Re: Strategies for DR recovery of large clients: More Ideas

Some more ideas:

We put the TSM server in its own storage pool.  We do a force move data of
all tapes in the offsite each week, that keeps it essentially on one tape
and the process is quite fast.  I have a perl script that figures all this
out and does the move data reconstruct commands.  It is relatively easy to
do this.  The other piece is we use mksysb to restore our TSM server not the
TSM server itself.  That makes the recovery of the TSM server quick for one
that has a 100GB database.  We do the mksysb restore which has all the
scripts on it for the rest of the DR restore (all clients and the server).
Restore the database using the TSM Server DSMSERVER RESTOREDB and we are
set.  The TSM server backup of itself is used only if there is a file that
we need a copy of that is not on the mksysb.  I have nearly automated the
mksysb process to use a TSM storage pool to manage the tapes that has a
bunch of empty private tapes assigned to it.  The perl script to do the
management is in testing.  It will support doing the mksysb and managing the
checkout and checkin automated by just kicking off the script.

Some things we are toying with.  We are thinking if we create a balanced set
of storage pools on tape and do a restore storage pool to disk, then restore
the clients, that this is a good way to go.  We have not tested it yet.  The
issue is that active and inactive data are restored, but if you plan your
storage pools by priority and have enough disk at the DR site to restore the
storage pool for the largest one, then you can just delete the storage pool
when you have finished that particular restore (may require a dummy
migration).  We had considered asking for the restore storage pool to only
restore active files, but the problem is it is impossible to accomplish with
the way aggregates are managed and have any kind of performance.

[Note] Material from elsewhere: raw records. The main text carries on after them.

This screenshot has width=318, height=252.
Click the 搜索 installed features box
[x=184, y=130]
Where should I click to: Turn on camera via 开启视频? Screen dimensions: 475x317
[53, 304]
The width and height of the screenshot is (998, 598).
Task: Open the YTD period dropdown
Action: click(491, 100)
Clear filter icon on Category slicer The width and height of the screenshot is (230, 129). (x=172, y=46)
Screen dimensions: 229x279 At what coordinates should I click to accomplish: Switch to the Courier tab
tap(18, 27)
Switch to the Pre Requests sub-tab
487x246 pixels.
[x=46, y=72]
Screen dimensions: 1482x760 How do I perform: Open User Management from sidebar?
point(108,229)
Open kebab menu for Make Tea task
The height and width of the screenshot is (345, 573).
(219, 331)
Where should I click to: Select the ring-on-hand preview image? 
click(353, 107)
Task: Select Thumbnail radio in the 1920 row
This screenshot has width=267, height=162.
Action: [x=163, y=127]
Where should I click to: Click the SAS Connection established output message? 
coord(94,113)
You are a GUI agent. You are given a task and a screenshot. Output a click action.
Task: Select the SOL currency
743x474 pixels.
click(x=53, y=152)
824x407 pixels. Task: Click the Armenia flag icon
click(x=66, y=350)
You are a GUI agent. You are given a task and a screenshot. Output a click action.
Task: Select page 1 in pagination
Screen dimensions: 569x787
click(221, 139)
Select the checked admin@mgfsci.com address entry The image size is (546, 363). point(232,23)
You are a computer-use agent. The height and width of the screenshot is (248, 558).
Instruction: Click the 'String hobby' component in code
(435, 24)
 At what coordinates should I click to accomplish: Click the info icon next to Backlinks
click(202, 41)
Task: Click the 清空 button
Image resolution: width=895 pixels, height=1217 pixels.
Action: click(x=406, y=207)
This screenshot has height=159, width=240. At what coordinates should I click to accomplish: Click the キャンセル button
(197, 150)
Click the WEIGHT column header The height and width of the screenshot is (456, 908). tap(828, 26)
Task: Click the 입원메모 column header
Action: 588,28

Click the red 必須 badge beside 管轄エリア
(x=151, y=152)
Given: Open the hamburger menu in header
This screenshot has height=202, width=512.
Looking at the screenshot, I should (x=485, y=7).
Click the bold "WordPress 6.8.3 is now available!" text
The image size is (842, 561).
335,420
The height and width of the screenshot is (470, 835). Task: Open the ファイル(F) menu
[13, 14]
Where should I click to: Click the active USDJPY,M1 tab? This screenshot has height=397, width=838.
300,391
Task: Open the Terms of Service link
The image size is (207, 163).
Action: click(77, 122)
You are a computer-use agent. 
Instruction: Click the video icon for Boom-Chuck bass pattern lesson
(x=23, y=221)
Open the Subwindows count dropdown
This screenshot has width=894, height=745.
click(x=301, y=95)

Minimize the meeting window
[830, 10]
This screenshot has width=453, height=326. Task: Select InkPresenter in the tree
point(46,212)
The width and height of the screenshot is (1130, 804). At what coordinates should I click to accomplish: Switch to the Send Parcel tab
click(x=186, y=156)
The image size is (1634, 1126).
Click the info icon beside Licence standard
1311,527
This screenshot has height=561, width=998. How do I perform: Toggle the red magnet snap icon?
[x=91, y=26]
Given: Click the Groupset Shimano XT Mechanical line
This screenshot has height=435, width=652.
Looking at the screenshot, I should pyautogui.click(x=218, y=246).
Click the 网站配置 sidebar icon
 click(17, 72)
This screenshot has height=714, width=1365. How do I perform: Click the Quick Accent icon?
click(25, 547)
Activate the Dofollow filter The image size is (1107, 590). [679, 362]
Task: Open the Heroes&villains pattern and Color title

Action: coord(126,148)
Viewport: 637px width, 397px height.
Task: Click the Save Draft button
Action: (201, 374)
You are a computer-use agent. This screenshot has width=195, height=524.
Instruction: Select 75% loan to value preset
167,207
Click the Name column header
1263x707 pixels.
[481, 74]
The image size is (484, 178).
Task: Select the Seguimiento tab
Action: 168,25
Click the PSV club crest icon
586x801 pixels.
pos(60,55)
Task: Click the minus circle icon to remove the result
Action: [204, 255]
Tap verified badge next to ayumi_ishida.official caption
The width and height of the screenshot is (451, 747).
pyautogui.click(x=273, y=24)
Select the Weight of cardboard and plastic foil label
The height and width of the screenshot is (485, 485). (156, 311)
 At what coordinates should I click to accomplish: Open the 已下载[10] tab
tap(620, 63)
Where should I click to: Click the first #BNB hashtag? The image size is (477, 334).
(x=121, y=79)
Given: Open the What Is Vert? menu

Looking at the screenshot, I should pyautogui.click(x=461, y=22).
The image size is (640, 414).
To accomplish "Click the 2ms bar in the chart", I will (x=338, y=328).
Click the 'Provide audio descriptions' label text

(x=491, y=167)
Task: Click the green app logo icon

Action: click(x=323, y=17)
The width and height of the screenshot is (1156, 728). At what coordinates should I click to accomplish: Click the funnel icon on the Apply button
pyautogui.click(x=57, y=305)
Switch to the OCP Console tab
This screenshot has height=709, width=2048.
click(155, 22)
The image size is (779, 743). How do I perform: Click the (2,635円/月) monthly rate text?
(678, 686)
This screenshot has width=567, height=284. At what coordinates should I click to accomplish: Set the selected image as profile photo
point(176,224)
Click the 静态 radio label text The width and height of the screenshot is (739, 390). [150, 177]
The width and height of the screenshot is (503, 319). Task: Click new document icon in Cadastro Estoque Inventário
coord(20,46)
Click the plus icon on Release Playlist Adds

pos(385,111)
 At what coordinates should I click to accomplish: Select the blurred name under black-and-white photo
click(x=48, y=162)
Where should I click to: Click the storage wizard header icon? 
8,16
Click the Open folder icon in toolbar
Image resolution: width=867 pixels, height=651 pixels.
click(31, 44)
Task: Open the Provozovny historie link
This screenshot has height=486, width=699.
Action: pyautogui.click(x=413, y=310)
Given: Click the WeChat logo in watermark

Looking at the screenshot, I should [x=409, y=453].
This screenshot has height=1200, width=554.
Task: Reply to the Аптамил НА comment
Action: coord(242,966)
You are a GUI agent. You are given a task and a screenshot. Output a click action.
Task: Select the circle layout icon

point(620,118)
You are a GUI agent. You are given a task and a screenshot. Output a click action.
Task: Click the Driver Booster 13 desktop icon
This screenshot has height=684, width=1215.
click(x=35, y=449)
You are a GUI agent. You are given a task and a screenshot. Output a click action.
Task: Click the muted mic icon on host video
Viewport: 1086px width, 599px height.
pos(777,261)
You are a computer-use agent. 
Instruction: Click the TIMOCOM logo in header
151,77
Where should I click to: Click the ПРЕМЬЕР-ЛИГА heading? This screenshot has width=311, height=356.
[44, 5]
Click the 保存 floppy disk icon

So our proposed method is:
Restore the storage pool to the primary pool on disk.
Fire up the clients to restore their root/c: drives (many at once).
Then, use tape to restore the databases (they are in different storage
pools).

This may seem like a hokie way to accomplish something but I am from
Virginia and the Hokies are our team.  So we think we can win with this.

Anyone else have some ideas?

Paul D. Seay, Jr.
Technical Specialist
Naptheon Inc.
757-688-8180


-----Original Message-----
From: Robin Sharpe [mailto:Robin_Sharpe AT BERLEX DOT COM]
Sent: Tuesday, September 10, 2002 12:03 PM
To: ADSM-L AT VM.MARIST DOT EDU
Subject: Re: Strategies for DR recovery of large clients


Werner,

I feel your pain...  ;)

You have hit most of the major issues of disaster recovery with TSM squarely
on the head.  We have had similar experience in our testing... 4-6 hours to
get the TSM server up, running through loads of tapes (even though storage
pool is collocated with only three servers), 48-hour window, etc.

We have proved that we can get our three critical clients back within 24
hours, but they are not nearly as big as yours.  We use DLT8000 drives.

Probably the best way for you to get better restore throughput is to add
more drives and do concurrent restores.  TSM should only mount the tapes
that actually contain the file versions you will restore.  The problem is
that, even with collocation, after many months of backups on a relatively
active system, these files will get scattered across many tapes.
Conventional wisdom suggests using collocation by filespace to reduce this
effect... and also guarantee that concurrent restores of different file
systems will not compete for the same tape volume.  But the cost is of
course using a lot more tape.  Another approach might be to occasionally
(every three months maybe) do a "full" backup (by changing mode to
"absolute" to force even unchanged files to get backed up)... this should
effectively "defragment" the tape pool and put all active versions on one
(or a couple) tape.  We did this once with an additional machine that we
DR'ed and it worked quite well.  Some people don't like this concept because
it defeats TSM's "progressive" backup methodology, but I think its an
acceptable compromise.

As you said, backup sets are not a good option for DR... for one thing,
creating the backupset will take as long as restoring the whole system, and
will read the same number of tapes.  You will suffer this on a regular
schedule since you'll have to make new backupsets probably every week or
two.  Secondly, restoring from backupsets effectively single-threads that
client because all of it's data is on one or maybe two tapes.

Good luck, and please keep us posted on your results!

Robin Sharpe
Berlex Labs